I shared a bedroom with Deanna and Bonita. Deanna wanted the fan to blow out because that would pull all the hot air out of the room. I believed the fan could blow the sound of crickets and frogs over me, along with the smell if lilacs and peonies or fresh cut hay; whatever was out there.
Bonita never said a word because that would mean she had to take sides so she just stayed quiet like she never even thought about it.
Together we compromised. Each day one of us got to choose. Bonita had to keep track so she didn’t get on anyone’s bad side: one time facing in; the next time she got to choose, facing out.
Sometimes avoiding something is way more work than just sticking your neck out and blurting out an opinion. Anyways, I hardly ever stopped myself from blurting stuff out. Mostly because I didn’t think about it until it was too late.
Seems like time slowed down on super-hot days in the summer.
I could just lounge around all day long and read one of my Weekly Reader Book of the Month books. Of course, I couldn’t really do that on account of chores to do, like weed the garden and hang clothes on the line and teach my cow, Ladybird, how to walk like a show cow, stopping her front feet right together and her back feet with one back and one forward, so her udder showed the best way possible. On super-hot days, me and Ladybird took a break from training.
Hanging clothes wasn’t so bad, cuz they started out cool and wet. Sometimes it seemed like they got dry before I even got a load up, but I never took them down until the whole four lines got filled and dried and Mom said I had to, cuz that meant another job: folding clothes.

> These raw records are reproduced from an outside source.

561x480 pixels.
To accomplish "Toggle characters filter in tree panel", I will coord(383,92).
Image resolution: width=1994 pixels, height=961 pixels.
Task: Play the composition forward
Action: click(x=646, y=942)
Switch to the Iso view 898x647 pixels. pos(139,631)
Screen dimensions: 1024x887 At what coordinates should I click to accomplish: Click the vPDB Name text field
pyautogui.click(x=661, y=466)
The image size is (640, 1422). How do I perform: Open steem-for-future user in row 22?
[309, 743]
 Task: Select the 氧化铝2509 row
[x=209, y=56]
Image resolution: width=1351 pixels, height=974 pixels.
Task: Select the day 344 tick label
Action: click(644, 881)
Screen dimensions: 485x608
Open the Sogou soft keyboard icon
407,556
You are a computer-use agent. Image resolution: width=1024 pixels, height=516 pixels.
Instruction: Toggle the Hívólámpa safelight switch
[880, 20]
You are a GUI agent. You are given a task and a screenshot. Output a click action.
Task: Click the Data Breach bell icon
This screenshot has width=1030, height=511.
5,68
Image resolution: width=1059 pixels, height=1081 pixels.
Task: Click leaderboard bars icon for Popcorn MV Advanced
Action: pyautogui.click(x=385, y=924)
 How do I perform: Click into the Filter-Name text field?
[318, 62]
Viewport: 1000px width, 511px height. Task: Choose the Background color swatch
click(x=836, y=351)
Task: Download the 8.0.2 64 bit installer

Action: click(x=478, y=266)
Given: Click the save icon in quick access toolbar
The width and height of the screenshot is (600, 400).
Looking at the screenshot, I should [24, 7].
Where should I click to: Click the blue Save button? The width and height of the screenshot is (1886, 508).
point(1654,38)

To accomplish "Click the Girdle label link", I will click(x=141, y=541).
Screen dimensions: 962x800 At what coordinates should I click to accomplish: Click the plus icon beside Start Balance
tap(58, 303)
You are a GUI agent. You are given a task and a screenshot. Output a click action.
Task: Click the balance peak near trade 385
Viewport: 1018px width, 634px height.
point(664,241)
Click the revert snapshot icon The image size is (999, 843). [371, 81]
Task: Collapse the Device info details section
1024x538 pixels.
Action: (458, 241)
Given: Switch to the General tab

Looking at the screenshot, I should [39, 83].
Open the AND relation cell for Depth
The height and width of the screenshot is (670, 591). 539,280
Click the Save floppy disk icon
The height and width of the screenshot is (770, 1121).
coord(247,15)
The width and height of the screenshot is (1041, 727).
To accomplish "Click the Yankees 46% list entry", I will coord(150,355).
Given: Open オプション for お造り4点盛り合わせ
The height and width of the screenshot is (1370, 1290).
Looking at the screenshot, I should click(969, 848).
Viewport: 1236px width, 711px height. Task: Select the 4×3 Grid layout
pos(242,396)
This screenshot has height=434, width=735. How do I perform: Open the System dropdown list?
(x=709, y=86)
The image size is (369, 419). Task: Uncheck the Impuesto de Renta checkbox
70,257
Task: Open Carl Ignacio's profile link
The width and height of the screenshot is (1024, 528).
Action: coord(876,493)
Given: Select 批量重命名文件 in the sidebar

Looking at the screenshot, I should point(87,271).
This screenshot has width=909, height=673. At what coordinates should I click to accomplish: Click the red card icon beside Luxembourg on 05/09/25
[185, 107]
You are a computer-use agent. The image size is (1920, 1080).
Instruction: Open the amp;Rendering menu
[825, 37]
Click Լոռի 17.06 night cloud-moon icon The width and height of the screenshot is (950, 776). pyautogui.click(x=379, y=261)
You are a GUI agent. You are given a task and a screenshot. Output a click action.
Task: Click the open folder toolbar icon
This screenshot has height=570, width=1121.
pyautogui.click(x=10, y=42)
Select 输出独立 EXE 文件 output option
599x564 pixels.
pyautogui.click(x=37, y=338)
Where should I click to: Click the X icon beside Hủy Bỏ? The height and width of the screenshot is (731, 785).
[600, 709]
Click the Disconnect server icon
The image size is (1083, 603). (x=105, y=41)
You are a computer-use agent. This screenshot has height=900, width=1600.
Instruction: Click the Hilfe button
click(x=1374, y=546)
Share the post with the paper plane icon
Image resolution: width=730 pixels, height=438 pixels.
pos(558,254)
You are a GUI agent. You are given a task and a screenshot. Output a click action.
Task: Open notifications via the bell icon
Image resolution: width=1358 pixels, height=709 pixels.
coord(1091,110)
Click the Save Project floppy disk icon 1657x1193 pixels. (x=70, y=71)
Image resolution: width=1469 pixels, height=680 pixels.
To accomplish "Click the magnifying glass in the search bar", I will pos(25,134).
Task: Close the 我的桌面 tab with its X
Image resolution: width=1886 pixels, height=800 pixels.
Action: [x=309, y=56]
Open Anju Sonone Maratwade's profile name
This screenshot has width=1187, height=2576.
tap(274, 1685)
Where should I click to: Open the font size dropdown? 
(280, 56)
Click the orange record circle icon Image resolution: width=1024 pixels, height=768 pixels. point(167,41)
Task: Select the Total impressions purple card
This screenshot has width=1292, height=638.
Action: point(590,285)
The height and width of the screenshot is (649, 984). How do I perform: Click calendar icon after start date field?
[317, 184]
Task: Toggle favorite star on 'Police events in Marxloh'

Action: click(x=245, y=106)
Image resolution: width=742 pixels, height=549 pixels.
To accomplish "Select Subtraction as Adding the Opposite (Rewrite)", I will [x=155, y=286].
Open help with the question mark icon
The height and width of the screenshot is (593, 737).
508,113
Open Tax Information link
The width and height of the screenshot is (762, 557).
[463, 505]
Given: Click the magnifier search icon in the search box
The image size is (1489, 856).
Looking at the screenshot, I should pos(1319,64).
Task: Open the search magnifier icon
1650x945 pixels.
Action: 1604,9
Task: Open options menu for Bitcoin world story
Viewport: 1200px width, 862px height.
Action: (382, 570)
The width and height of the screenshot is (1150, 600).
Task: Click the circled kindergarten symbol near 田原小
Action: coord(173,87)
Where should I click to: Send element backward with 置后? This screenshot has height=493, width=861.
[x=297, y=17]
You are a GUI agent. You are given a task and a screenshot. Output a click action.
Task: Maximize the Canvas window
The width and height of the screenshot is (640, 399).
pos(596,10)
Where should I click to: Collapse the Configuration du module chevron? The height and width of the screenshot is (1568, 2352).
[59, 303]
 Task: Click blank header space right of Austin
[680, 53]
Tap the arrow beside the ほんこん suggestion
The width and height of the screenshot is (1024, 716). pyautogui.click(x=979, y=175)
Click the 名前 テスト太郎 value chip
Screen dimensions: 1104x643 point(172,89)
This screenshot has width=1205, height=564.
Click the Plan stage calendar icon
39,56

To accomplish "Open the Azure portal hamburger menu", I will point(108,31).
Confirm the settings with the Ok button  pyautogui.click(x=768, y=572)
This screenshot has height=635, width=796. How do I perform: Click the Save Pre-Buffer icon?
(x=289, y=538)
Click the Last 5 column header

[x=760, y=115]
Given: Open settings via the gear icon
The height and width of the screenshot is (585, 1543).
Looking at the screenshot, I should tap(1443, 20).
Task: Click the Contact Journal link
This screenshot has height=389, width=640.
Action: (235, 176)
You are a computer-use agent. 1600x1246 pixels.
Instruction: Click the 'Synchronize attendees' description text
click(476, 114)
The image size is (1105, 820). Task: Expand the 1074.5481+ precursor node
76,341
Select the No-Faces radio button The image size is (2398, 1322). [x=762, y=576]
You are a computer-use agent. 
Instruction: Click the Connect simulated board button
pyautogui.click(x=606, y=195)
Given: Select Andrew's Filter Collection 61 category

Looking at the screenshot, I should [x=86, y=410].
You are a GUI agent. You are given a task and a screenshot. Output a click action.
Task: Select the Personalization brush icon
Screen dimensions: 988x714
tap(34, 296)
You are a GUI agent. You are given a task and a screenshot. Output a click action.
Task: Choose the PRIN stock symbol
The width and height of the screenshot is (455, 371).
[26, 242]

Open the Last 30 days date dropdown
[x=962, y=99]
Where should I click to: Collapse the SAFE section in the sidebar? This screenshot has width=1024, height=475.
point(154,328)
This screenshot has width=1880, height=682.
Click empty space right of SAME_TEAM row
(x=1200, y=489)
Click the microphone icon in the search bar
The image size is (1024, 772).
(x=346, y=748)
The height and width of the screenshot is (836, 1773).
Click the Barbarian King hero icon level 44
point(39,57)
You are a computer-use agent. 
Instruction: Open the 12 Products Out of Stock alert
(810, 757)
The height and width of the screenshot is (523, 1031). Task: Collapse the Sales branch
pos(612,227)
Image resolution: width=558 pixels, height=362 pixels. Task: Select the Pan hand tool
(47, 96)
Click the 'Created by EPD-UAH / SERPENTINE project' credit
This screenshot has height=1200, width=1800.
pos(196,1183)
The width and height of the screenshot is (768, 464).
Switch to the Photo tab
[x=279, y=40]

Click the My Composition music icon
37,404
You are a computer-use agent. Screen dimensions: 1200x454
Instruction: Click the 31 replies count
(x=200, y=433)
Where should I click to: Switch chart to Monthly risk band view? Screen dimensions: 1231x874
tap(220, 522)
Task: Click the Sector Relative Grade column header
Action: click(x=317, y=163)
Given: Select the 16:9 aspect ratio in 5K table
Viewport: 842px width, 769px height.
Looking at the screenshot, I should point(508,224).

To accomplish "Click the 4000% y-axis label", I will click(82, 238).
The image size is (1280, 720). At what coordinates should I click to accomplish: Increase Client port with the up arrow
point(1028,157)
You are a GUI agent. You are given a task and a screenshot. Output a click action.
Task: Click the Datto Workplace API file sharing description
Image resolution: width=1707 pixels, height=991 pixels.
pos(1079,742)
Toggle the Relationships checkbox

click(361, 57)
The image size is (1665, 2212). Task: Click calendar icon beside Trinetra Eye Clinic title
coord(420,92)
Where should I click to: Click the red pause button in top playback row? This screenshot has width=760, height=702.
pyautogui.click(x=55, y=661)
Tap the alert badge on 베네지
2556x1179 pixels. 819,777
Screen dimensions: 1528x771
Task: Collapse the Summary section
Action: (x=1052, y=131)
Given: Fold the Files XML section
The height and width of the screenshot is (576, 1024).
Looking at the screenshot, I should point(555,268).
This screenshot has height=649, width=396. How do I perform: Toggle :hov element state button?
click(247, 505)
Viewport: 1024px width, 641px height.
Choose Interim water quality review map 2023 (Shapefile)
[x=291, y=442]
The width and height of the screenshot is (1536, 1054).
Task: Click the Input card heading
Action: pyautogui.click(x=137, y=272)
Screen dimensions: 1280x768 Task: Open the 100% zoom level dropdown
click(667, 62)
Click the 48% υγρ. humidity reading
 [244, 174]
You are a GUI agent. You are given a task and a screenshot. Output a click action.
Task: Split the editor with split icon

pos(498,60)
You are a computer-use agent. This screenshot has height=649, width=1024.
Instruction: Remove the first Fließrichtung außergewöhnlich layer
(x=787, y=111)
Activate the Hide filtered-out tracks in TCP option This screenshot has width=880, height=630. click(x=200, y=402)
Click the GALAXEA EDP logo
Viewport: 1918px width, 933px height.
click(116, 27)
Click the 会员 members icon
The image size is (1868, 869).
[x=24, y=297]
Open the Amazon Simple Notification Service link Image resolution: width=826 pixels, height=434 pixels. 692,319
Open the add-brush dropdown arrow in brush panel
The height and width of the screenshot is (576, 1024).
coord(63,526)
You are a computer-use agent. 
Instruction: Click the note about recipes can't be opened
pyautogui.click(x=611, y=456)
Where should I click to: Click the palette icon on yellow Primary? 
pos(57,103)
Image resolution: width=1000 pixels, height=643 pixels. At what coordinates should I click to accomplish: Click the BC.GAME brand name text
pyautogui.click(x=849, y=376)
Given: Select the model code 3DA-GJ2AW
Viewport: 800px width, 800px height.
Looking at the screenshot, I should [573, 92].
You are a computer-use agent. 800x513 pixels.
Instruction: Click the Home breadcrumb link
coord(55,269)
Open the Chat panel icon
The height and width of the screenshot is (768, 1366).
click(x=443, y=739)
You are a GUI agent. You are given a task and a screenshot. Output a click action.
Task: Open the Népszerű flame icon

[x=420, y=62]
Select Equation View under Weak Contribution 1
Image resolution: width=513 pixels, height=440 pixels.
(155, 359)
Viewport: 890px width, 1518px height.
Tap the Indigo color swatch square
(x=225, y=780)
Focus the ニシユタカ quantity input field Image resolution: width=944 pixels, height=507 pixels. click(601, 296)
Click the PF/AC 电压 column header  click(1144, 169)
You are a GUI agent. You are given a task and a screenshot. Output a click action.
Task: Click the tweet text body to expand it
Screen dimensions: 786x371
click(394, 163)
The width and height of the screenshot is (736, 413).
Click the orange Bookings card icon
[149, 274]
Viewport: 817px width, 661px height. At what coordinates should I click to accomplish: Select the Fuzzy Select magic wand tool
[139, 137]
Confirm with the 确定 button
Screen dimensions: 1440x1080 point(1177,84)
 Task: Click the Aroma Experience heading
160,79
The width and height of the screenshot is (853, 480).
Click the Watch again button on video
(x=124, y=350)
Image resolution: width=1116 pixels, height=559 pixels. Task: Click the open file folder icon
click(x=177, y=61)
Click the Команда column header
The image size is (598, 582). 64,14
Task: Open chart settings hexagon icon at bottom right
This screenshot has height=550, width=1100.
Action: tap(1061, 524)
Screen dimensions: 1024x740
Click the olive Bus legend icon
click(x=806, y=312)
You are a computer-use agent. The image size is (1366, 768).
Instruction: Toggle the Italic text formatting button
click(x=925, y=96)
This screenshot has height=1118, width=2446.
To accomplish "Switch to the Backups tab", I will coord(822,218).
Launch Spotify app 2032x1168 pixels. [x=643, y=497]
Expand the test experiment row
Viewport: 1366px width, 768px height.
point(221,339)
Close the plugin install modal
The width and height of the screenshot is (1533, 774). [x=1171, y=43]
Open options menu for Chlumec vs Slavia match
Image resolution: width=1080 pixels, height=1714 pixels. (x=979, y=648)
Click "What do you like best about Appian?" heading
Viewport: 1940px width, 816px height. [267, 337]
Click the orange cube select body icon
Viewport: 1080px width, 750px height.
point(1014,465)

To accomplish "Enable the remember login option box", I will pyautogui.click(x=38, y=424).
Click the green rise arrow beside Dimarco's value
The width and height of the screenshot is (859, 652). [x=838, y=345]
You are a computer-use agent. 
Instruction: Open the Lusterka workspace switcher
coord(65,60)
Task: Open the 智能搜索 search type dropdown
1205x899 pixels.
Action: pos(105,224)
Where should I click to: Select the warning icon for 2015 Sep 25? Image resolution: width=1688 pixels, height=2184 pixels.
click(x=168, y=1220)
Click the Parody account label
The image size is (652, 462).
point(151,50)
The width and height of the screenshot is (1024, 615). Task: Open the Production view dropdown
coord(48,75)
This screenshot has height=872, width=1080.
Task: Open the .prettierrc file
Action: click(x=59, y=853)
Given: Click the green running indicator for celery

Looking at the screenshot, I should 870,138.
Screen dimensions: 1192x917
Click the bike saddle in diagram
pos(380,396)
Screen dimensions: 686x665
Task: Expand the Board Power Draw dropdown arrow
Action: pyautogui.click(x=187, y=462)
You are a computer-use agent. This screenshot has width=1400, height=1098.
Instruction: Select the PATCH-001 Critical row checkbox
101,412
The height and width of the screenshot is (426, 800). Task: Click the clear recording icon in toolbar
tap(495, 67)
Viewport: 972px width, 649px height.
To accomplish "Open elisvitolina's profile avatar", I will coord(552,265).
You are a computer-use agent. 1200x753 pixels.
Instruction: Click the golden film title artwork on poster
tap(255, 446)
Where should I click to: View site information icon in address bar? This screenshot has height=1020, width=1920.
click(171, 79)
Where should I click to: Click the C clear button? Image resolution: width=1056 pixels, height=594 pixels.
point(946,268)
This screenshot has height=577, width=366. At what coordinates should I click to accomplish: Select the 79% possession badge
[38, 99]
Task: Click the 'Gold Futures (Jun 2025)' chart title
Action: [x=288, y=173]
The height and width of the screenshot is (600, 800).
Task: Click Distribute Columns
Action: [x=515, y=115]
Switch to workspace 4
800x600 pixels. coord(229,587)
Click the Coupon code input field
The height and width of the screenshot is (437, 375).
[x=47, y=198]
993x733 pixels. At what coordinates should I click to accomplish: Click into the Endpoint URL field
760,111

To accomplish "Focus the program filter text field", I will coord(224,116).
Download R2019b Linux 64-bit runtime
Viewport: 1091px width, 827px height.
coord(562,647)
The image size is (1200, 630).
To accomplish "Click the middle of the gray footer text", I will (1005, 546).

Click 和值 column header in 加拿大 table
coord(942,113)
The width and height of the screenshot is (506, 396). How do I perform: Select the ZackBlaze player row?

Deanna liked to get some sort of board game going, like Monopoly. Nancy, from across the road came over, and Tommy next door, and sometimes Diane and Mike from down the road. Lots of kids playing Monopoly meant the game lasted forever and a day. That got super-boring.
Sometimes we played card games like Spoons, I Doubt It, and Oh Hell but we changed the name to “Oh Heck,” so we didn’t have to go to confession. That’s before I learned about wooden swearing and before I knew it was just as bad to say a word that meant the same thing as “Hell,” and maybe even worse cuz you were trying to pull one over on God.
I never told my blood-sister, Connie, about wooden swearing, so she kept on saying “fishy damn” instead of “dam it.” I figured I’d just let sleeping dogs lie on account of one rule I really liked about sinning: You have to know it’s a sin and do it anyway. I figured if Connie never knew about wooden swearing, she could “heck,””fishy dam,” “shoot,” and “fudge” up a storm and God could just tell the devil, “Sorry dude, she didn’t know.”
Mostly, we played outside cuz mothers didn’t like kids in the house. Sometimes we had pogo stick contests or hula hoop contests. Nancy was super good at hula hooping.
If the day was so hot we could hardly move, we waited until nighttime to play outside cuz by then things started to cool off and all those chores took up time during the day. Night’s when we played Piggy in My Pen. Another game that can last forever. Or at least until bedtime.
Piggy in My Pen is sorta like Hide and Go Seek, except instead of saying “1-2-3 on Bonita,” you say, “Bonita’s in my pen.” After that, Bonita had to stay in my pen, which was the boxelder tree, until she got a signal from another Piggy. The game didn’t end until all the pigs got caught. Which most nights was never.

The day is already on its way to being a scortcher. The air-conditioning is on. I have chores to do. The first thing I need to do is finish the edging around the flower beds and along the curb. After that, I’ll be inside reading and working on my next novel, working title May His Tribe Increase.
What will you be doing in this heat?